Subcontinent 3 column

Subcontinental: A free and open-source illustration library representing India

Need to add a Nilkamal chair to your illustration to make it truly contextual? Or maybe you'd like to add a moped and an auto-rickshaw to the street, but can't find them in typical stock illustration libraries? We've been there, too, and we've got your back.

What is Subcontinental?

Subcontinental is a free open source repository of mix-and-match stock illustrations featuring Indian people, objects and environments. It's chock-full of common and familiar avatars and professions, complete with distinctive facial shapes and features.

The creative team behind the project—Manivarma, Chippy Robin and Sarun Ramachandran—included a library of celebratory costumes representing each state for region-specific representation.

The environments section features classrooms, hospitals and cafés, made out in a bright colour palette that is contrasting to the typical pastel hues one sees in regular stock images.

Faces 1 1
Avatars 1 2

Why did we create Subcontinental?

Illustrations have the power to perpetuate and challenge assumptions, and sway world views.
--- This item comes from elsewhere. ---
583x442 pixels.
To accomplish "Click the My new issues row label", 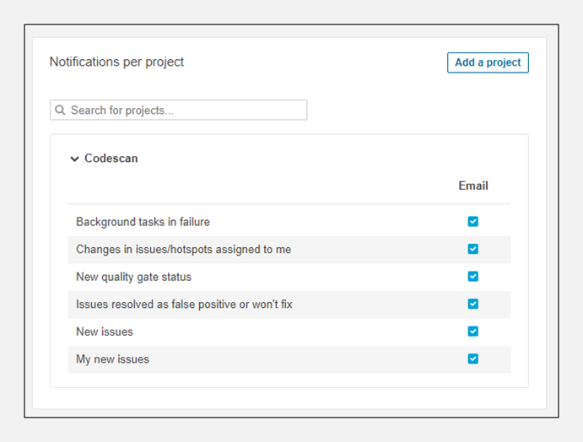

However, the industry is far from diverse, and tends to pander to Western narratives and concepts that don't resonate with the rest of the country.

We've faced our fair share of roadblocks here at Obvious, but compromising was never an option. This is because the need for relevant and contextual illustrations isn't just about aesthetic considerations — it's about positioning products as relevant and useful to the next billion. We've found that users will also connect better with a visual, instead of reading text. Ensuring they're able to do this correctly and quickly, and with all the context clues they need, is critical to the success of a product.

Objects

How can you use Subcontinental?

You'll first need to download the open source file from Figma Community here.

To put together your illustration, select an avatar and customise its features, from hair and skin colour to facial expressions and clothing. Create an environment around the avatar using the templates, and add more detail using other objects (including the Nilkamal chair and moped we spoke about earlier). We've also put together a basic guide with instructions to help you hit the ground running.

Subcontinental is free to use for personal and commercial purposes. To adhere to the Creative Commons License guidelines, we ask that you attribute Obvious whenever you use a file from the Subcontinental library.

Diversity and inclusion is one of our core principles here at Obvious. And so, we envisioned Subcontinental keeping the need for relevant representation and our overarching goal of up-ending industry status quo in mind. We're tried our hardest to introduce the nuance that is typical of India's diverse cultures, without stereotyping.

We're also hoping to extend our library to include other South Asian countries in the future, so keep your eyes peeled!